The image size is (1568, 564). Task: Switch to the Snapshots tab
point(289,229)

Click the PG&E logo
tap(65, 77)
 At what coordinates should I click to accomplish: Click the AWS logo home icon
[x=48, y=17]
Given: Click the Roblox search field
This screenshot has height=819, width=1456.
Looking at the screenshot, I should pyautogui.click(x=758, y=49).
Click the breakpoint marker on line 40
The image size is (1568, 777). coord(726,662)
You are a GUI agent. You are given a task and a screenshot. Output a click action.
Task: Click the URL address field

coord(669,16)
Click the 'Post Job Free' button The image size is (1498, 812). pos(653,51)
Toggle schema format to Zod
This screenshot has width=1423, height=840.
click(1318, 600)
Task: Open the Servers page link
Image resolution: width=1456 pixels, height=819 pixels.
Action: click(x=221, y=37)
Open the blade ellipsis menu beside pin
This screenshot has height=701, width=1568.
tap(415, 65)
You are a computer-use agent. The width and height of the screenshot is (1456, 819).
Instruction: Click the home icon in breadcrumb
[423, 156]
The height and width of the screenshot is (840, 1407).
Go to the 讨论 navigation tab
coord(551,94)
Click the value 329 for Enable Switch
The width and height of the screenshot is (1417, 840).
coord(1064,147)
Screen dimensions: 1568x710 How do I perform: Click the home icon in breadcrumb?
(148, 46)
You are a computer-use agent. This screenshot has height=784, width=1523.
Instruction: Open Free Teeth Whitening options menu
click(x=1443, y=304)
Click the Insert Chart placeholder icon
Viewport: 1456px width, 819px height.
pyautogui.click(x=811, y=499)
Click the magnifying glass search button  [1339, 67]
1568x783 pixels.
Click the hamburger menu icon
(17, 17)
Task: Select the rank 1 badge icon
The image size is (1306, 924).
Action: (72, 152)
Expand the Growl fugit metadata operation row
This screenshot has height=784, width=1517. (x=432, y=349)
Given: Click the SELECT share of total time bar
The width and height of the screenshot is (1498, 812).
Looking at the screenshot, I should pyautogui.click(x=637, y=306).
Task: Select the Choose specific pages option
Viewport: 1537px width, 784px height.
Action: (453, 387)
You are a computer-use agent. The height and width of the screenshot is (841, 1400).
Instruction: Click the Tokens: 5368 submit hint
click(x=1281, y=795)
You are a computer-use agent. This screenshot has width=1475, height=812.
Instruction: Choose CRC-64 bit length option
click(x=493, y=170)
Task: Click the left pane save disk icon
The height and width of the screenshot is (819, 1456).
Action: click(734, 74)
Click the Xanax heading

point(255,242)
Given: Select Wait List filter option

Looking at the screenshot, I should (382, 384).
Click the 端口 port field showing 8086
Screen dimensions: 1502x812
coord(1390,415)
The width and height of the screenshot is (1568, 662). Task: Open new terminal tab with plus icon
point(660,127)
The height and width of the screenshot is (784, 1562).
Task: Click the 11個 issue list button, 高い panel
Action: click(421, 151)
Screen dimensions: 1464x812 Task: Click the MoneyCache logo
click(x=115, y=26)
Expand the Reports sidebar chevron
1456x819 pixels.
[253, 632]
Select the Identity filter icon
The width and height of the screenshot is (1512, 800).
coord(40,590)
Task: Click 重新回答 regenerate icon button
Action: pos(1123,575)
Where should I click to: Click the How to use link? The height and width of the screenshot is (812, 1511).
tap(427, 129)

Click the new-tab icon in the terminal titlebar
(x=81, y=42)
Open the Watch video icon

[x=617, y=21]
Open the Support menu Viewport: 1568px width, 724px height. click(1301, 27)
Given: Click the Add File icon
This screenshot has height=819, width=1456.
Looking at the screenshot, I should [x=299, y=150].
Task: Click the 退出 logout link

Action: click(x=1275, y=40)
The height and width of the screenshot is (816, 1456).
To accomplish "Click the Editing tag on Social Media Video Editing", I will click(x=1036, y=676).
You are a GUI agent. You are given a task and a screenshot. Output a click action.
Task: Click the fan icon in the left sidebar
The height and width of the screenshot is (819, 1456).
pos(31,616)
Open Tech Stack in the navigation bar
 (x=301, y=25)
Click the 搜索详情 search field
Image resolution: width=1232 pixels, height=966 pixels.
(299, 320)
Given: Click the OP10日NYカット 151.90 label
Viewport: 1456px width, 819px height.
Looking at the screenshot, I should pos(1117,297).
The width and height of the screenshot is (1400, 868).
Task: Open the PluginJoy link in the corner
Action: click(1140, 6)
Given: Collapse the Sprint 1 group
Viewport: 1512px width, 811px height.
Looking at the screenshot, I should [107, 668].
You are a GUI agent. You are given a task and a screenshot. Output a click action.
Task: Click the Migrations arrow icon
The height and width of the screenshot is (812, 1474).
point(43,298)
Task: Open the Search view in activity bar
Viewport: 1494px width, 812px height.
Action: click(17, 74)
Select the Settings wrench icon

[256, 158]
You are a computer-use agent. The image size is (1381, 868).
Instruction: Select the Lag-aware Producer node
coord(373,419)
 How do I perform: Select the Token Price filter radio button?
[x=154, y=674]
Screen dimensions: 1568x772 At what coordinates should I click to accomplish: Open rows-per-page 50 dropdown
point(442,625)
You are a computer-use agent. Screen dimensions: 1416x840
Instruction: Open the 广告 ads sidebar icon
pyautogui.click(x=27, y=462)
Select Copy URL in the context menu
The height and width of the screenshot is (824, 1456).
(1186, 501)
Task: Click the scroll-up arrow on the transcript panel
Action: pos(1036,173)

- How to complete this task
In the listing above, find the line containing "Instruction: Open Free" and the line containing "1568x783 pixels.". Output them and every line between, exactly, and nothing else.

- Answer section
Instruction: Open Free Teeth Whitening options menu
click(x=1443, y=304)
Click the Insert Chart placeholder icon
Viewport: 1456px width, 819px height.
pyautogui.click(x=811, y=499)
Click the magnifying glass search button  [1339, 67]
1568x783 pixels.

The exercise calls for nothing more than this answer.